What are the symptoms of a toxic workplace?  

Social worker Melody Wilding, writing on the PsychCentral website, says that employees who are unhappy with their work environment often feel job burnout, fatigue, listlessness, and depression. Her post is aimed at helping employees recognize the signs of a toxic workplace — but the piece is just as valuable to managers who wish to check their own patterns of behavior.

Here’s list of the kind of managerial behaviors every company wants to eliminate. You might pass it along to your supervisory personnel to use as an informal self-audit:

You’ve uttered the phrase “you’re lucky to have a job.” Not too tough to see the problem here. This kind of statement is symptomatic of an organization that thrives on bullying behavior and control, says Wilding. Not exactly the message you want to send to your employees.

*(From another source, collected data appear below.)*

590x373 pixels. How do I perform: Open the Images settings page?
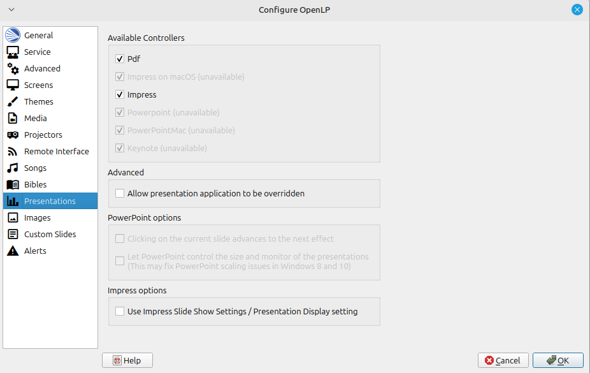[37, 218]
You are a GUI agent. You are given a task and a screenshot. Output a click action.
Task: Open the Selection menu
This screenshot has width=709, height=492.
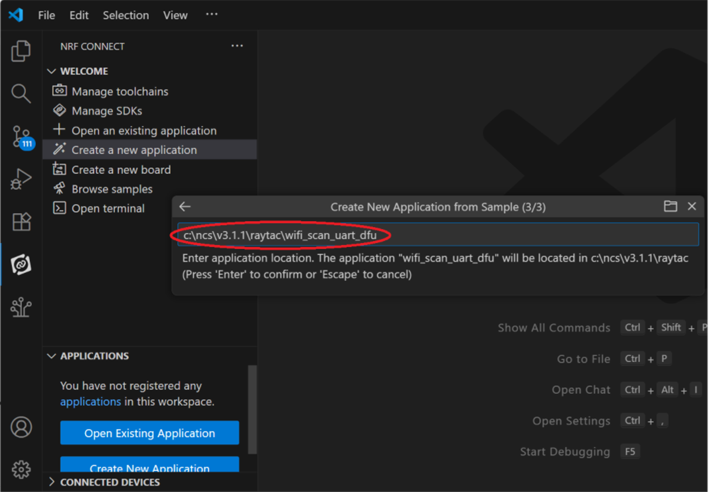point(125,15)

Communication stinks. In toxic workplaces, employees may get little to no feedback about their performance, and when they do, it’s negative and harsh — not the constructive type.

Negative attitudes reign. If employees rarely show any enthusiasm — and rarely speak positively about their jobs and/or the company — bad things are brewing. Prepare for a mass exodus when the job market loosens.

The drama never quits. Cliques in the office? Backbiting and gossip? An unnecessary atmosphere of competition? More signs of inept management.

Dysfunction is the norm. Toxic workplaces are full of confusion, arbitrary deadlines, lack of focus, and a general malaise that “this is the way it’s always been done,” says Wilding.

If new policies or regulations are constantly getting added, or managers aren’t available to help solve problems, these are symptoms of a larger problem stemming from poor leadership and low morale.

You believe in the statement, “I’m the boss and they’ll do what I tell them to do.” Toxic bosses are unwilling to listen to others and feel as if their way is always the right way, according to Wilding. These types of managers make employees feel like the boss is always trying to control their every move — just waiting to pounce on them for messing up.

Worst-case scenario

OK, we know your company’s not likely to have many managers whose behavior is as egregious as described here — but nobody’s perfect, and there may be times when a little of this kind of mismanagement may raise its demoralizing head.

And it never hurts for a manager to step back and run inventory on his or her strengths and weaknesses.